“Politically correct”, meno male che esiste da poco: ci avrebbe negato pure Totò e Celentano
È una vera fortuna che la “diversamente censura” del politically correct sia un fenomeno relativamente recente. Pensate un po’ quante cose ci saremmo persi se il suo rogo ardesse già da tempo. Quanti film non avremmo visto e quante canzoni non avremmo ascoltato. Ci pensi bene, perciò, Adriano Celentano prima di buttarsi a corpo morto addosso a Fedez mentre il rapper digrignava tutti i suoi denti (ma quanti ne ha?) contro una presunta sforbiciata Rai alla sua invettiva anti-Salvini dal Concertone del 1° maggio. Ci pensi bene e poi ci dica se oggi sarebbe libero di cantare «e uno schiaffo all’improvviso le mollai sul suo bel viso rimandandola da te» senza passare per potenziale femminicida.
La nuova censura colpisce ora per allora
E già che c’è, consigli prudenza ad un progressista doc come Roberto Vecchione, cui oggi non perdonerebbero versi («e una negra grande come un ospedale da aspettare») come questi cantati in Arthur Rimbaud. Un testo del 1984, ma che sembra la fotocopia di «Siamo i Watussi» del 1963 con i suoi «altissimi negri». A conferma che in oltre vent’anni di musica leggera e impegnata nessuno aveva dato importanza a quel «punto G» che oggi scatena l’eccitazione del politically correct ogni qualvolta diciamo “negro” anziché “nero”. E ve lo immaginate il duo Mogol-Battisti sommerso da dislike e insulti social per «donna tu sei mia, mia e quando dico mia dico che non vai più viva»? Oggi sarebbe roba da Anonima sequestri.

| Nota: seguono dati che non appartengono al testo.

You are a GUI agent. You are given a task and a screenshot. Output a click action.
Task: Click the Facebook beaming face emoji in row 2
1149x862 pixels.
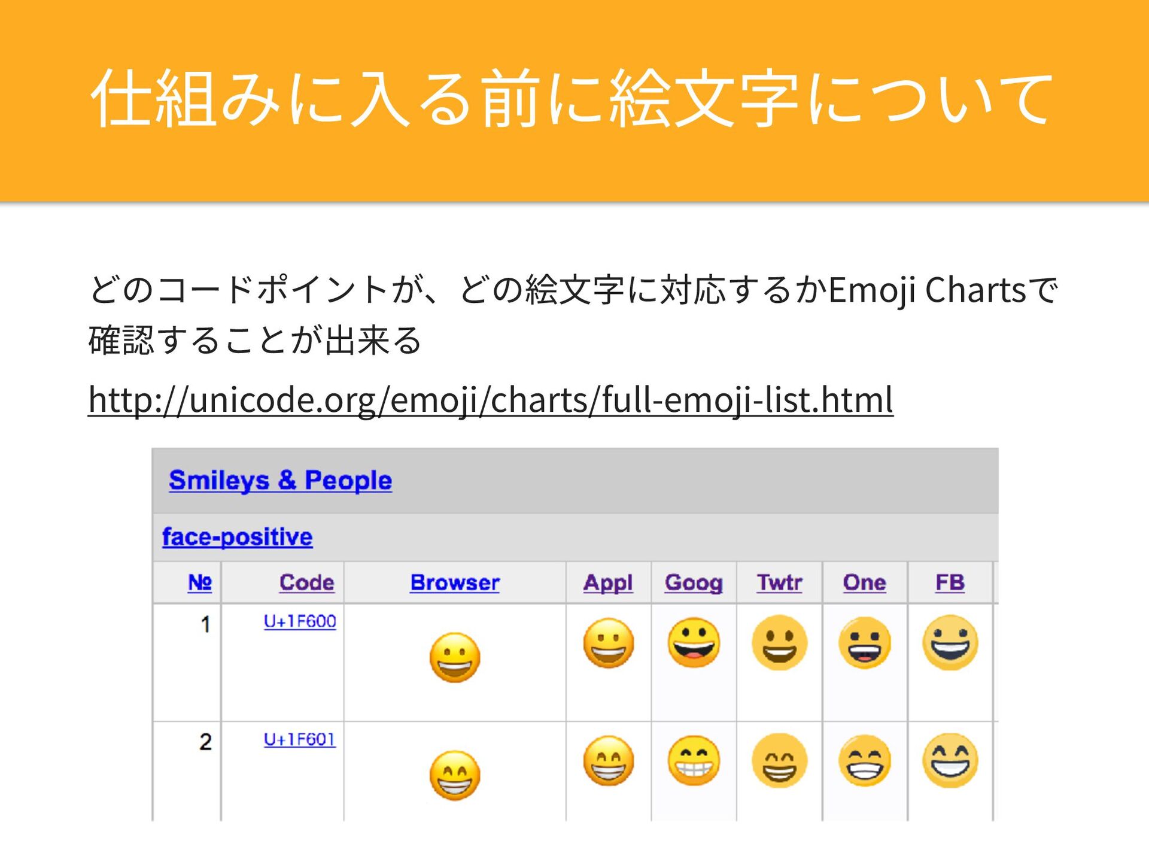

Anche la Mannoia sarebbe vittima del politically correct
Ma ora tenetevi forti sapendo che al rogo della nuova inquisizione non sfuggirebbe neanche la compagna Fiorella Mannoia. E mica per quisquilie e pinzillacchere. Tutt’altro. Già, cos’altro è il suo «e dalle macchine, per noi, i complimenti del playboy noi non li sentiamo più se c’è chi non ce li fa più» se non nostalgia canaglia di un tempo in cui il maschio poteva impunemente tentare di abbordare una donna? Resta invece sub judice il «Non ho l’età» della prodiana Gigliola Cinquetti. Quando la cantò (1964), era minorenne. Ma a complicare la sua posizione potrebbe ora l’intervento abbassamento a 18 anni della maggiore età.
Un pretesto la lotta a odio e discriminazione
Già, perché come il «treno dei desideri» di Celentano, la censura politically correct «all’incontrario va». Il rischio che colpisca retroattivamente ora per allora c’è, eccome. E nulla impedirebbe allo Zan di turno di scorgere in quel testo apparentemente poetico e innocente l’indizio di un apartheid sentimentale per sole ragazze. A quel punto, delle due l’una: o rogo o versione maschile del testo interpretato da Peppino di Capri. E fermiamoci qui e risparmiamoci lo spezzatino cui gli odierni iconoclasti ridurrebbero, ad esempio, i film di Totò così ricchi di battute ardite. Dipendesse solo dai nuovi moralisti, trasformerebbero volentieri il Principe della risata nell’abominevole Re del politicamente scorretto. Pronti – in nome della lotta all’odio e alla discriminazione – a confinarlo nel più triste e malinconico degli esili.